There is another reason for this concern—in the past, the long-term placement for many special needs persons was secured by childhood or adolescence. The large state developmental centers, often domiciling 4,000 or more people, served as lifetime placements from childhood, or even birth, to death.

With the changes brought on in the 1970s by the various Willowbrook decrees, people with special needs now live more frequently near their homes and attend community programs. While this is an attractive ideology, it often neglects the glitches occurring when children and adults move, or “grow” into another program, and the agonizing of parents, frequently hidden even from the closest service providers.

Many parents try to “lock in” their children to a program upon their child’s entering young adulthood. While this has advantages, especially if the now-young adults needs a structure that can’t be provided at home. But for many individuals, their needs are best met at home, with their families. Group homes and other settings must not become “orphanages for the retarded,” as one person with Down syndrome commented.

David Bornstein, in the June 26 New York Times, writes about a man in Vancouver, BC, whose son has severe and uncontrolled seizures, as well as other problems. He worked with an agency called PLAN-Planned Lifetime Advocacy network–to develop a long-term plan for his son:

PLAN helped Kuntz prepare a long-term care plan for Josh and build up a network of support, which included other parents of children with disabilities. This is unusual. Families of people with disabilities often “exclude other people because they think it’s a burden,” explained Eddie Bartnik, the mental health commissioner of Western Australia, who has been a longtime champion for a network- and relationship-oriented model of care. “Rather than widen things, they narrow them. This creates a huge vulnerability.”

Kuntz found that people wanted to help if they knew there were others they could count on, and they wanted to hear about Josh’s life: his visits to Costco, his pleasure playing with kids, his enjoyment of a restaurant meal. “When I went back to people in my family and said, ‘This network is part of our care plan, the responsibility is shared, each of us brings a piece, you don’t have to do all of it’ — I found somebody who agreed to be Josh’s guardian.”

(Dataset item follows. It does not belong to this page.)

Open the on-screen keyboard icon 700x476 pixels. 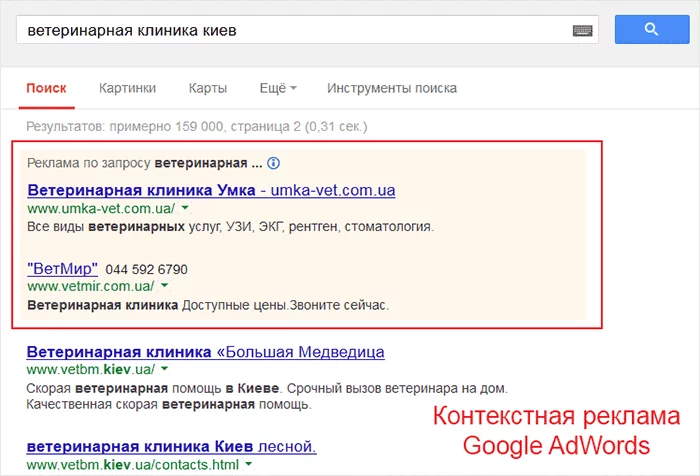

Today, Kuntz has taken this online, using a social-networking site called Tyze, which is designed to facilitate support networks for vulnerable people. He says the tool makes it much easier to keep friends, relatives and caregivers informed about Josh; coordinate responsibilities and roles; send messages, requests and invitations; and store care plans, financial information, advance directives and legal agreements in an online “vault,” to be accessed or shared as needed.

As a new and creative ideal, PLAN appears to have great potential; with time the glitches and unforeseen consequences can be overcome.